Tuesday, December 11, 2012

TFS and Git: a comparison

TL;DR: If you want an integrated, enforced process, use TFS. If you value developer freedom and individual work strategies, use git. 
The players:

TFS (Team Foundation Server) is Microsoft's answer to version control. TFS was designed big and bad-ass enough to support development of Visual Studio, like 5 million lines of code. [1] Since not everyone lives in Redmond, TFS tries to minimize network traffic and keep the work on the server.

git is open-source. It was created to manage the source code of the Linux kernel, roughly 15 million lines of code. [2] Development is distributed among thousands of contributors around the world. Many features and versions are in process all the time.

The setting:
DevTeach attendees and speakers provided all the TFS information in this post. Thanks everybody!

Why should your team use one or the other?

First, if you don't use Visual Studio, forget about TFS.
[Correction: see Wes MacDonald's comment below. It can be done.]
Second, do you want version control or a full suite including a build server, work item tracking, and analytics? git is version control only. Github has some of the same bells and whistles as TFS, but Github is outside the scope of this post.

[update: TFS has started to embrace git, and you can use git as version control within TFS. If you've worked this way and have opinions, please add your comment.]
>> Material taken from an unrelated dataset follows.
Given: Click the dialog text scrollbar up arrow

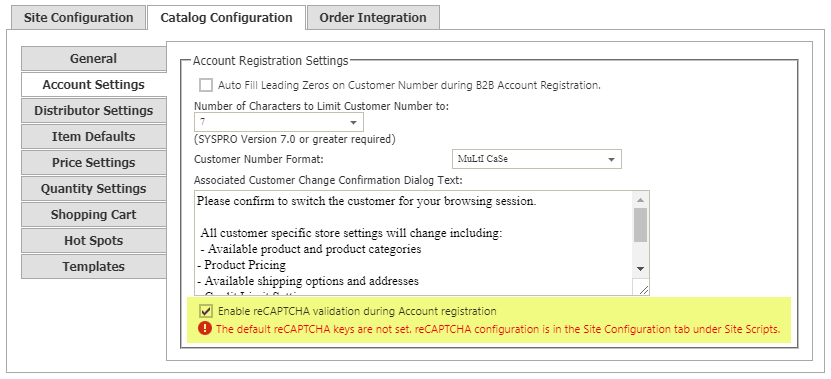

Here's a high-level comparison of features, for those who enjoy such formats. Below that, find discussion of the important feature differences, user experiences, and the one question that will tell you which is right for you.

Feature TFS git
Save source code Yes Yes
Retain all version history Yes Yes
Group changes into sets Yes (file level only) Yes
Automatic change detection in 2012 Yes
Branch Yes (not easy) Yes (very easy)
Merge between related branches Yes Yes (very easy)
Safe merge between unrelated branches No Yes
Offline access to history No Yes
Offline commit No Yes
Offline commit No Yes
Sneaky automatic merges on the server Yes No
Enforce requirements before commit Yes No
Private local branches No Yes
Learning curve for users Low Medium
Learning curve for administrators Very high Medium-high
GUI support Strong Poor
Conditional commit (if tests work) Yes No
Save IDE state Yes No
Work item tracking Yes No
Automated builds and tests Yes No
Analytics and charting Yes No
Manual test tracking Yes No
Installation 1/2 day 10 minutes
Deployment, central and local days to months 1 day
Free online hosting Yes Yes
Cost $$$ free
Security Yes No

What does this chart say? It says, "Git does version control, and does it well" and "TFS does version control and build automation and work item tracking and test tracking and analytics in a SQL Server data cube with graphs and charts."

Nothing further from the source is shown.